Items listed in a dataset
----------------
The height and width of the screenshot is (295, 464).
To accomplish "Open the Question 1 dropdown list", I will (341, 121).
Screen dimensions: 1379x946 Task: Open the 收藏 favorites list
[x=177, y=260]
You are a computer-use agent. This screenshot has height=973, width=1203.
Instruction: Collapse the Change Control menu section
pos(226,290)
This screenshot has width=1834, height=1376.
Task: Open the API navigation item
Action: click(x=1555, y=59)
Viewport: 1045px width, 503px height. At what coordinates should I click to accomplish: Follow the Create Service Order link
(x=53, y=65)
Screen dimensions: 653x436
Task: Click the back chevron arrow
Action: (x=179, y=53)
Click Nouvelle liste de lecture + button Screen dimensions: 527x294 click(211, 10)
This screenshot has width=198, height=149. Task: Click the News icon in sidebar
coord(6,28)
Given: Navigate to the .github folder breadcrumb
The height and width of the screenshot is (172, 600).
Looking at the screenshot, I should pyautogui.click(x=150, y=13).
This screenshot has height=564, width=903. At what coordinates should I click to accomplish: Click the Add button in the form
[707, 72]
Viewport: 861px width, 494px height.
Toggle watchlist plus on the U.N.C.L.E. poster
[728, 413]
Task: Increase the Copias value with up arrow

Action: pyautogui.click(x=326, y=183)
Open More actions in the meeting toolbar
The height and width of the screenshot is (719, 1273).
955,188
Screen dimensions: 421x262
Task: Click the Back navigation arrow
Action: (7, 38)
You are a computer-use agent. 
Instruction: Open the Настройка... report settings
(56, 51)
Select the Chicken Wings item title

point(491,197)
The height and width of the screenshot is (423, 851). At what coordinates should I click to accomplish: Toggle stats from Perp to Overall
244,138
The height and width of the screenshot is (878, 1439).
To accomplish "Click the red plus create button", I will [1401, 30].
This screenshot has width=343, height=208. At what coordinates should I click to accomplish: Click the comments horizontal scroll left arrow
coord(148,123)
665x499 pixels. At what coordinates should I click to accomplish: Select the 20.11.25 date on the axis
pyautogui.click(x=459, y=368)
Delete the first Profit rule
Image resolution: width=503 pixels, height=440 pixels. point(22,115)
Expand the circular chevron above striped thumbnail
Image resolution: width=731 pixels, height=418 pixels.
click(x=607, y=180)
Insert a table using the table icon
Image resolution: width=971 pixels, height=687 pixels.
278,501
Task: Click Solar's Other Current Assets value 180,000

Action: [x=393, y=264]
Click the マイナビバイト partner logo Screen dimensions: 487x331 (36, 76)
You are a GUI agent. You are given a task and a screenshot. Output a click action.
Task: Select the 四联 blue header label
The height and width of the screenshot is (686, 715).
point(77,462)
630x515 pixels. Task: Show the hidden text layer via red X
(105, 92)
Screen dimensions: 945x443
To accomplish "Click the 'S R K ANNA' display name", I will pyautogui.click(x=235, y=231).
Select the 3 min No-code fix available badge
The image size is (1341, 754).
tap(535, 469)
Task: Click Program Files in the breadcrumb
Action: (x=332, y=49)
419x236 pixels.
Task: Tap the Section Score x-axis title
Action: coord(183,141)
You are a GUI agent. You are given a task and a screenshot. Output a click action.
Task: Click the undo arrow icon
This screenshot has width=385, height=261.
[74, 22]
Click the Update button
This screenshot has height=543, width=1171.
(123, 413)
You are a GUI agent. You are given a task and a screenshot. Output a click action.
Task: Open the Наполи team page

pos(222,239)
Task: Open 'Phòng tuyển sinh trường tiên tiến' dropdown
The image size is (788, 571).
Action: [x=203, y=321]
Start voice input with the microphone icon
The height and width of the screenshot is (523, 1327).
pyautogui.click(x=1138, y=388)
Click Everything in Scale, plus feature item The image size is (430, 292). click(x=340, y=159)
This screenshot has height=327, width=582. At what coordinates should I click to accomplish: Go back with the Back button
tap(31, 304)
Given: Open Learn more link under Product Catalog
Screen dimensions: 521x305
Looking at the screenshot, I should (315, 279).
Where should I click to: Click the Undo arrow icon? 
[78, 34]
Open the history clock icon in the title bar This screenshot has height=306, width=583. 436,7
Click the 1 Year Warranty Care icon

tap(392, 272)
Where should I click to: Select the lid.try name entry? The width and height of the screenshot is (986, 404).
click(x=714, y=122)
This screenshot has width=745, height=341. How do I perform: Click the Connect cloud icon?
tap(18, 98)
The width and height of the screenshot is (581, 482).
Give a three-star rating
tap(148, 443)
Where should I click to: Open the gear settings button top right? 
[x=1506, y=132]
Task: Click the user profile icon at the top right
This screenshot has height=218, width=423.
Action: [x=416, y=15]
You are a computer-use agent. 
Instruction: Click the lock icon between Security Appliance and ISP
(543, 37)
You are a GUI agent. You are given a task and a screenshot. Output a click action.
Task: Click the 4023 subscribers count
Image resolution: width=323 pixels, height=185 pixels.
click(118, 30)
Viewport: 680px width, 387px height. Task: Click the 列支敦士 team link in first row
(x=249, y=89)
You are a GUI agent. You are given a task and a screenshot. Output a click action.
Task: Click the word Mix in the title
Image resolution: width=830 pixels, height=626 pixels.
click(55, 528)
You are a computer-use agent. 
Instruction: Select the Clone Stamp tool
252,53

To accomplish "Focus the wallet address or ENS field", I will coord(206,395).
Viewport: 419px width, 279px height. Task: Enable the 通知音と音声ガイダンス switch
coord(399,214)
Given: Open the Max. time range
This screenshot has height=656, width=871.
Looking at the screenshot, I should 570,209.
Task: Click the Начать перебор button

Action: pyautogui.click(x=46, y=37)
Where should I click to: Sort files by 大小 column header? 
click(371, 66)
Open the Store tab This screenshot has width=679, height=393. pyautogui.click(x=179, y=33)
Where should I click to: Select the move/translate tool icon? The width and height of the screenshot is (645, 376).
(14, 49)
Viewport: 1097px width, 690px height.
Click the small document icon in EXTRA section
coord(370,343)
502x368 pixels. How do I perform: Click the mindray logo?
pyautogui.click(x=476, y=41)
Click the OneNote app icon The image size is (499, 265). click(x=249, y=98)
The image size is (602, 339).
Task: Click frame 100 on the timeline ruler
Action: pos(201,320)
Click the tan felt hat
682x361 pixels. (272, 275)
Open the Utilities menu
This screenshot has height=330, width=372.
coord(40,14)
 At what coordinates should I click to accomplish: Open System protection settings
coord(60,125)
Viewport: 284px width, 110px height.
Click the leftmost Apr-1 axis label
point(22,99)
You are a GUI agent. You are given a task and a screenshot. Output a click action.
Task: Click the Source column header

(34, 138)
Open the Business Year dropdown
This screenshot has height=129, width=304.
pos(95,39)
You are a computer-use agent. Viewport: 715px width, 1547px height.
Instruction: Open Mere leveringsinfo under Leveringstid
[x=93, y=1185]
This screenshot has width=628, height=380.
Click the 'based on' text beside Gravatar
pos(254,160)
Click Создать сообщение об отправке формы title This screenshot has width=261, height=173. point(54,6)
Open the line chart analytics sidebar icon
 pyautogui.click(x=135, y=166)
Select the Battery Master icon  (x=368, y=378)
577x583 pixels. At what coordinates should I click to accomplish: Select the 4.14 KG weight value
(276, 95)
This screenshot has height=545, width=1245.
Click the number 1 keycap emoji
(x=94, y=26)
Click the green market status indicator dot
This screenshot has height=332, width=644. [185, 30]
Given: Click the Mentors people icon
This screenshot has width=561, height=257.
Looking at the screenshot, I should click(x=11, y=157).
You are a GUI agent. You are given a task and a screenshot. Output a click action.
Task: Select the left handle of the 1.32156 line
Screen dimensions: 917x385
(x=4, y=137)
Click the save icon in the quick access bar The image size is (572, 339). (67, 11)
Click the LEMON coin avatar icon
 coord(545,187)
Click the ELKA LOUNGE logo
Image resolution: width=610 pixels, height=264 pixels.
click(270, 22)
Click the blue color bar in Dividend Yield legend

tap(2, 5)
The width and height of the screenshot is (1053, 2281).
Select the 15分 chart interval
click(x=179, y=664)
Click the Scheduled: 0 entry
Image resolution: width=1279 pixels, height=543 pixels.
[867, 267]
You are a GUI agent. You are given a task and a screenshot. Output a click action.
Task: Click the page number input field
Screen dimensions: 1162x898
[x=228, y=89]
----------------
Rewrite the records starting at the beginning and ending at the line containing "[x=177, y=260]", replacing "dropdown" with "drop-down" and leaving everything else unchanged.

### Expected output
The height and width of the screenshot is (295, 464).
To accomplish "Open the Question 1 drop-down list", I will (341, 121).
Screen dimensions: 1379x946 Task: Open the 收藏 favorites list
[x=177, y=260]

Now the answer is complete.